I reluctantly went to the stables today for want of something even remotely interesting to do.
    This time last year Leaping Louis aka limping Louis was ready to drop, or just as ready for the vet to do him in. It would have been a mercy and my daughter promised that she wouldn't let him suffer.

    Today he almost flattened me in his haste to eat the enormous swede I bought for him, and then galloped round the field like a foal before rolling on his back like a nutcase, but of course only in the filthiest, muddiest part of the field. He's a new horse. Maybe I should eat some of the stuff my daughter feeds him. Even the vet is flabbergasted and demands to know just what she's feeding him, as he's now well over thirty and should have been dog food years ago according to the ever helpful vet.


   Second part of the day was a little expensive. When my daughter (allegedly) drove her car into a kerb a few months ago she buggered up something and as a result I had to buy her a new tyre. Today that new tyre was bald as a coot so we had to go back and get another, only to find that Fiat had not fixed it because it was on warranty and weren't going to make any money out of it. Apparently she trashed the tracking, toe-in, camber and caster - I don't know what that is, either. I
'll be glad to get back to work on Tuesday just to earn back some of the small fortune she costs me every single time she draws a breath.
    Oh, and she doesn't know this yet, but Harley our tomcat just returned from a night on the town proudly bearing most of a mouse in his mouth. She's going to go bonkers if she finds the other bit in her bedroom - again. And if it's not there, I'm going to put it there.

Friday, 14 April 2017

Still four days to go.

It's only Friday afternoon and I've mown the lawn, washed my scooters, done the weekly shop and completed my daily 5k words on the new novel. So what am I going to do next? I dream of days off work but now the next four days Easter break is threatening to stretch off into infinity.
    My wife has threatened to emasculate me if she comes downstairs and catches me watching NCIS again, but I'll be damned if I'm going to the farm to feed and muck out those nags. Is it age I wonder. Does all imagination depart with youth?
    Ah, I've just had an idea...

Sunday, 9 April 2017

Is it a bit of a let down.

I usually begin my books with vulgar dialogue or something exciting, such as: "Interstellar war was not at the top of David’s schedule as he jumped excitedly out of bed."  - Three Hoodies Save The world.
Or "Transforming two hundred retired gentlefolk into silent assassins had been no easy task." - Old Geezers, The Gateway.
    So the opening paragraph from my new novel is a bit of a let down. It's not going to be like any of my others. This time I'm going for parody. It will contain black humour and quite a bit of swearing. I wonder if the first paragraph has an inkling of what's to come, or is just too boring?
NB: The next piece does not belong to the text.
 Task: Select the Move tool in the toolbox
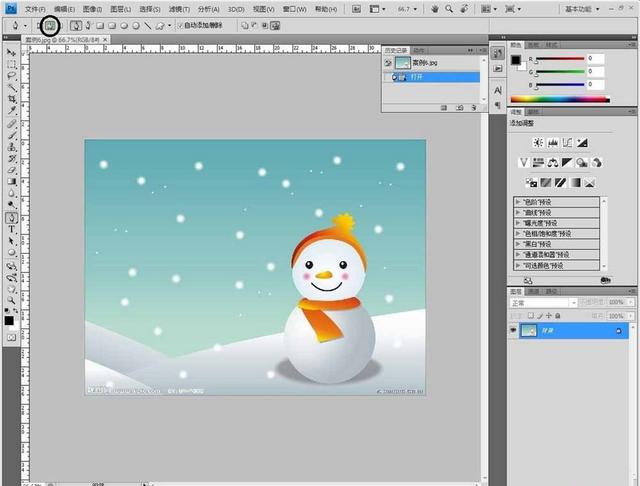pyautogui.click(x=11, y=51)
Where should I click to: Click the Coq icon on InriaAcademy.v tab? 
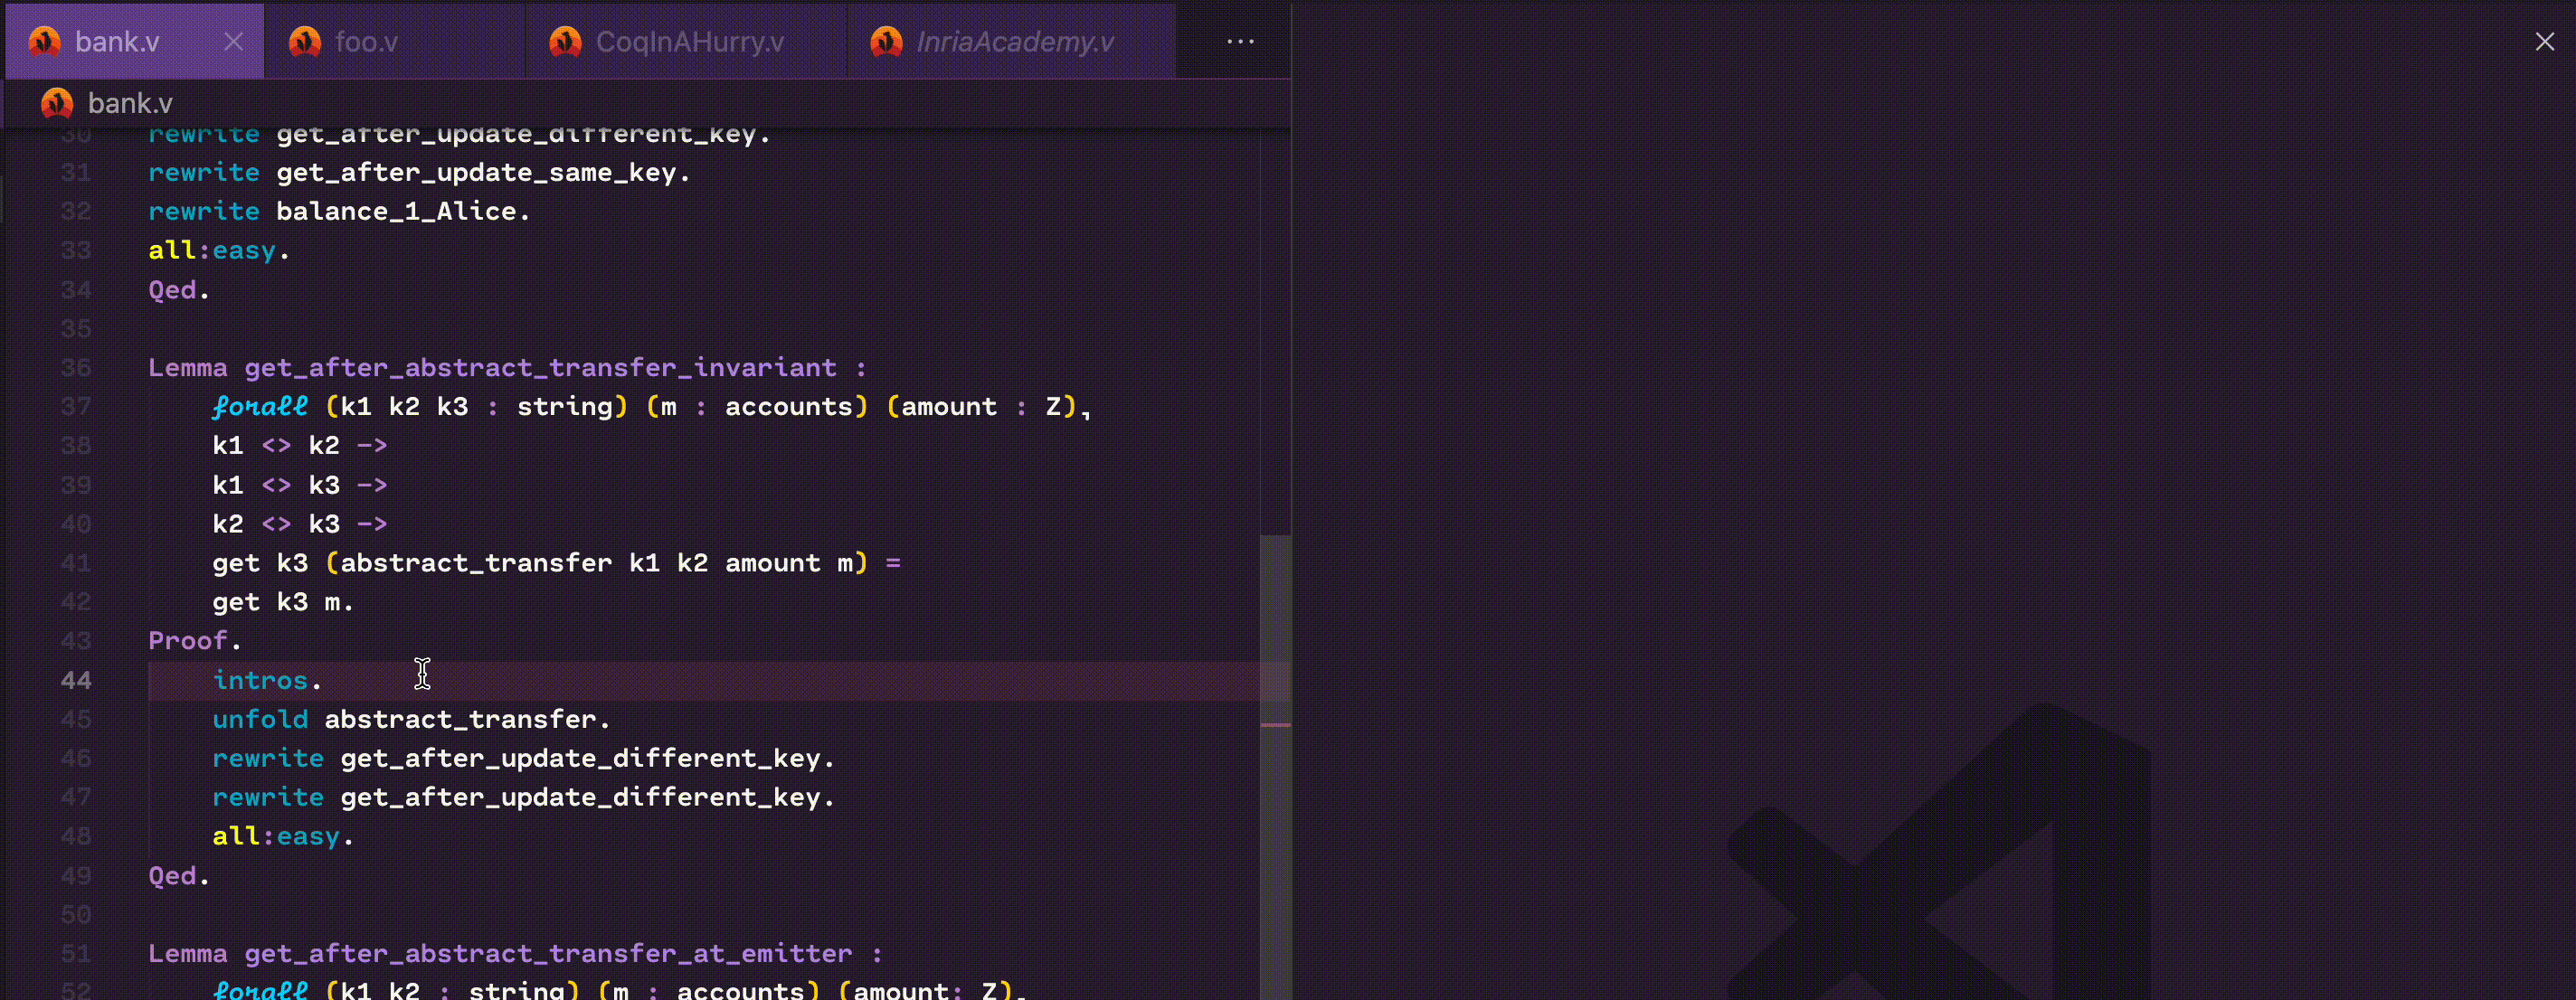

"Arnold Pratt slumped before the television. Nothing new there; he always slumped, whether it was at home or at work, or even on the rare occasions he had enough money, or the inclination to go to the pub. Before him flickering mindlessly, was over eighty channels of pure drivel. A large portion of it devoted to sport. All everybody seemed to talk about was sport; especially football. Pratt hated football. Or would have done if he possessed the energy to hate anything. Hatred and loathing required energy; something which seemed to have deserted him. Deep down, he knew that if he calculated when his passion for life had gone it would bring him to a conclusion he really didn’t want to think about. For if he did, then he would have to do something about it. Something fundamental."

    I'll probably change it a dozen times before I'm finished but I wanted to build up to the fundamental part in chapter two. I don't know. I'll work on it.